## AIM OF THE EXERCISE
Reproduce the records word for word, from the start through the line containing "[x=28, y=87]", including that line.

## SUPPLIED MATERIAL
□ □ □ □ □

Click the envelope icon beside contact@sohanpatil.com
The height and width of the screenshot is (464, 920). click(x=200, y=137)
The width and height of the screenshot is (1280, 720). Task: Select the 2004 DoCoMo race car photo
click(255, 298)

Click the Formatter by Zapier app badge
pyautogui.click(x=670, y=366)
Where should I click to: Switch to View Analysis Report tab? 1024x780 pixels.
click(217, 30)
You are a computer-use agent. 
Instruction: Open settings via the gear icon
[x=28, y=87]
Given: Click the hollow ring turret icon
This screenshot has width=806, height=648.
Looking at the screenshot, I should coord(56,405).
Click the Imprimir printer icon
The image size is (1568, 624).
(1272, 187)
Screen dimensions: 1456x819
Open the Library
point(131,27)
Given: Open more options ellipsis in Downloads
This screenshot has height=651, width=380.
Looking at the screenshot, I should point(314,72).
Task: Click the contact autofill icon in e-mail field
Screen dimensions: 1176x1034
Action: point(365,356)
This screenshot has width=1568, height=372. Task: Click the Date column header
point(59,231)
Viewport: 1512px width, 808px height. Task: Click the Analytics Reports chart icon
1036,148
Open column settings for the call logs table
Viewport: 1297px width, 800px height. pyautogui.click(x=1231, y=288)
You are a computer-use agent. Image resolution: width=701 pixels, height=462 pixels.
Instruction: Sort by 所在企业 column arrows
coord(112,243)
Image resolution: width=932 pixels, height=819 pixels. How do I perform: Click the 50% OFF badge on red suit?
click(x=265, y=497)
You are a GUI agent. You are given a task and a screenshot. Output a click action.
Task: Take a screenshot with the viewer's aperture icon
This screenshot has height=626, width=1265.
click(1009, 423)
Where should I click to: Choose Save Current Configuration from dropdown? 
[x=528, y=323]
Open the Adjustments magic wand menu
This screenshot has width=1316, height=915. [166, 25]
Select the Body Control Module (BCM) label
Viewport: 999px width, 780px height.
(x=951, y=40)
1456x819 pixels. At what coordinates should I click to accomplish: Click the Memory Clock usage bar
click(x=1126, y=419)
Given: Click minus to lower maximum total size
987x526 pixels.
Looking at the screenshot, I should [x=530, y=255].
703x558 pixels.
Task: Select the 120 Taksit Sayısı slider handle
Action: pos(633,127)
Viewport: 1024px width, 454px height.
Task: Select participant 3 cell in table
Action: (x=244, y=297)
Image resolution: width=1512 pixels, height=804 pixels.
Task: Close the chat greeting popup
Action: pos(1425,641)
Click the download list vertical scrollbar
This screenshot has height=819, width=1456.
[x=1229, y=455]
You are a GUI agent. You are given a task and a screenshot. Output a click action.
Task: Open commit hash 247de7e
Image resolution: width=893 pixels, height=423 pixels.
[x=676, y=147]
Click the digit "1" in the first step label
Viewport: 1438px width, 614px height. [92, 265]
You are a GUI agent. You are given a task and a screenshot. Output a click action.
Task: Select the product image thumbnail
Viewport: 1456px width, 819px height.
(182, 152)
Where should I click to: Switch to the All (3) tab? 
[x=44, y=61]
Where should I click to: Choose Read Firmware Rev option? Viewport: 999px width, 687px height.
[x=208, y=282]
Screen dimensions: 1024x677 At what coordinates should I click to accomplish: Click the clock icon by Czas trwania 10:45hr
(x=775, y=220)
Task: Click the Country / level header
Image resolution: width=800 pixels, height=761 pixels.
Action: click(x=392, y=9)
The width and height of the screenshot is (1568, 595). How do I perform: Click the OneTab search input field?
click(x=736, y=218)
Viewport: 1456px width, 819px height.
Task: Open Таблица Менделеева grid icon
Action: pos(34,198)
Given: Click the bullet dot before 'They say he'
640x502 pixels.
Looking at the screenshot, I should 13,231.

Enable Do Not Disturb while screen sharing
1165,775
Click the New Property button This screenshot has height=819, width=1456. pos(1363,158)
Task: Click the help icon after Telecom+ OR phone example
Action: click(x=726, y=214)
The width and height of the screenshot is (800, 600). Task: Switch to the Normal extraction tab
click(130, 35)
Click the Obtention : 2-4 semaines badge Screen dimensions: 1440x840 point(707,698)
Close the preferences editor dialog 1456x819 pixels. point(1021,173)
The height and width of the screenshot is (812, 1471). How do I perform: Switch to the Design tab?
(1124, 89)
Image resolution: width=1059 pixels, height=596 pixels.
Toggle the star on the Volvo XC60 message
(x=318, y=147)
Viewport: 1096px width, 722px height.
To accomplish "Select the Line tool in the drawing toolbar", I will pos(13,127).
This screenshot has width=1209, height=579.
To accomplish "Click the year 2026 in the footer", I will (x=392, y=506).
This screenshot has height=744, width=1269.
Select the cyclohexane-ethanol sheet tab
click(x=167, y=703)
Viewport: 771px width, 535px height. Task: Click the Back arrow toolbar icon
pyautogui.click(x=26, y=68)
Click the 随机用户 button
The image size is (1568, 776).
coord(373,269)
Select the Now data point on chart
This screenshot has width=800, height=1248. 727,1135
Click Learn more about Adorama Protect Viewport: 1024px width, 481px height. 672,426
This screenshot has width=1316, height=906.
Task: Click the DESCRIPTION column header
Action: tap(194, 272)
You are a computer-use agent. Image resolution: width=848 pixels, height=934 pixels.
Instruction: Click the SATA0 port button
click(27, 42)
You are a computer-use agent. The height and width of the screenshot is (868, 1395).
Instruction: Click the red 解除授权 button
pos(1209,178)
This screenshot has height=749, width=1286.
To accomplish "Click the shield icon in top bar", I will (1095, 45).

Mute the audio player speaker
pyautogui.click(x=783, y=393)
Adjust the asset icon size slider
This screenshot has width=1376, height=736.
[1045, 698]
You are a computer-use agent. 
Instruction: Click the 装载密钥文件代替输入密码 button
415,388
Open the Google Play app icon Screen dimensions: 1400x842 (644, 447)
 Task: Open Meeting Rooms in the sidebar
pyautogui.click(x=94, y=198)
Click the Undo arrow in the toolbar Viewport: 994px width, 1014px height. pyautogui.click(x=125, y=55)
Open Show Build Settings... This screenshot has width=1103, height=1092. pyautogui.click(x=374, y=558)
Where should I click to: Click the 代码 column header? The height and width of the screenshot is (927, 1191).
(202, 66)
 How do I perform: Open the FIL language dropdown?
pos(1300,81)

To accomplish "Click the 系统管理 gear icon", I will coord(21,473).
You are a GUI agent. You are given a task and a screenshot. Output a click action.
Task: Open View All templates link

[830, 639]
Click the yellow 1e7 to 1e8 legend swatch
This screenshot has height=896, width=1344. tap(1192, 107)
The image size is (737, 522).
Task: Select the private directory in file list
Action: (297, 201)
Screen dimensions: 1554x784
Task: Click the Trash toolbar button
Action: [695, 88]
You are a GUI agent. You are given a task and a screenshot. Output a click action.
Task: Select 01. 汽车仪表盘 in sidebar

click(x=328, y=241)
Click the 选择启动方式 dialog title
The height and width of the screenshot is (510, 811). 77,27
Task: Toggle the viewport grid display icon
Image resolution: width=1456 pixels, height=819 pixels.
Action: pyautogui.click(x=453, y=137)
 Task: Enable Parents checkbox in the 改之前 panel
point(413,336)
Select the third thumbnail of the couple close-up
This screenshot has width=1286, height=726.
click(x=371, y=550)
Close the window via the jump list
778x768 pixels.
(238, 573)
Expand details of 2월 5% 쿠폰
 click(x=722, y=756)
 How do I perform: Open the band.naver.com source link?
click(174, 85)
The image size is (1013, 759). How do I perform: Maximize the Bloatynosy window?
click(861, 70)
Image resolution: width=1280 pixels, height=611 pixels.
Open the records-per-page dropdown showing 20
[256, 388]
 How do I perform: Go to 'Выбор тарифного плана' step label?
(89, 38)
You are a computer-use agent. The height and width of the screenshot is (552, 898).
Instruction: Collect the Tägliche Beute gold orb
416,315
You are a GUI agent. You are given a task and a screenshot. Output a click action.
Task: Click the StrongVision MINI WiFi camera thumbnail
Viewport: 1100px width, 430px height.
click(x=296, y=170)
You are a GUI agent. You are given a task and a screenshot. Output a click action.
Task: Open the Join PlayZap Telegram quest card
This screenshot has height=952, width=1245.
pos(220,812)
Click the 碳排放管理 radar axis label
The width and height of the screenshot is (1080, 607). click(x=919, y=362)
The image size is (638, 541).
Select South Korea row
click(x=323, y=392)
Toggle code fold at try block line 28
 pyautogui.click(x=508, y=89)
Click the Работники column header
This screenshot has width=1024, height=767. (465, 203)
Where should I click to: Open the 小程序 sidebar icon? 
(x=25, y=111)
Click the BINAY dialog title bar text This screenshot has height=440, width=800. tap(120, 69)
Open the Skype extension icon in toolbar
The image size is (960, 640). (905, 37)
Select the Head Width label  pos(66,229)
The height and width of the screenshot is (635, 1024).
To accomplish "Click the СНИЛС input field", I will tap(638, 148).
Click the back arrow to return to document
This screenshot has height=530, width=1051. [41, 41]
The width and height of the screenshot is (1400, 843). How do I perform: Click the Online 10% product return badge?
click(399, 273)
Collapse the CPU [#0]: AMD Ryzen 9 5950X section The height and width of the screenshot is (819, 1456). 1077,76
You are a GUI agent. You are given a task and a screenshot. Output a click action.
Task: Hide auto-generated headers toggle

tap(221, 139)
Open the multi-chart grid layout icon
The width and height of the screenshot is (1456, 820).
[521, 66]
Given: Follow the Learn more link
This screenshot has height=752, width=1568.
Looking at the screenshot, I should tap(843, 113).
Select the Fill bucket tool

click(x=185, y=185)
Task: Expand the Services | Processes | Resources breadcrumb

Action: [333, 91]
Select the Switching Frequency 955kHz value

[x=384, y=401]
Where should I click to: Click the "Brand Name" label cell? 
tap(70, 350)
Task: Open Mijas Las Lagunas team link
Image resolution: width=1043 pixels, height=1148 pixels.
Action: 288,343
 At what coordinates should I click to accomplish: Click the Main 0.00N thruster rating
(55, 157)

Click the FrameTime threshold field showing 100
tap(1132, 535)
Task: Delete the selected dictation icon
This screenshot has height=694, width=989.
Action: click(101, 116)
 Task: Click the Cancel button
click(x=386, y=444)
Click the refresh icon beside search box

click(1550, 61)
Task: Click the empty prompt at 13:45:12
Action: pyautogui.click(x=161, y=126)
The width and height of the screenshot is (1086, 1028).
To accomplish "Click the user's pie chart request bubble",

□ □ □ □ □

## WRITTEN RESPONSE
Click the envelope icon beside contact@sohanpatil.com
The height and width of the screenshot is (464, 920). click(x=200, y=137)
The width and height of the screenshot is (1280, 720). Task: Select the 2004 DoCoMo race car photo
click(255, 298)

Click the Formatter by Zapier app badge
pyautogui.click(x=670, y=366)
Where should I click to: Switch to View Analysis Report tab? 1024x780 pixels.
click(217, 30)
You are a computer-use agent. 
Instruction: Open settings via the gear icon
[x=28, y=87]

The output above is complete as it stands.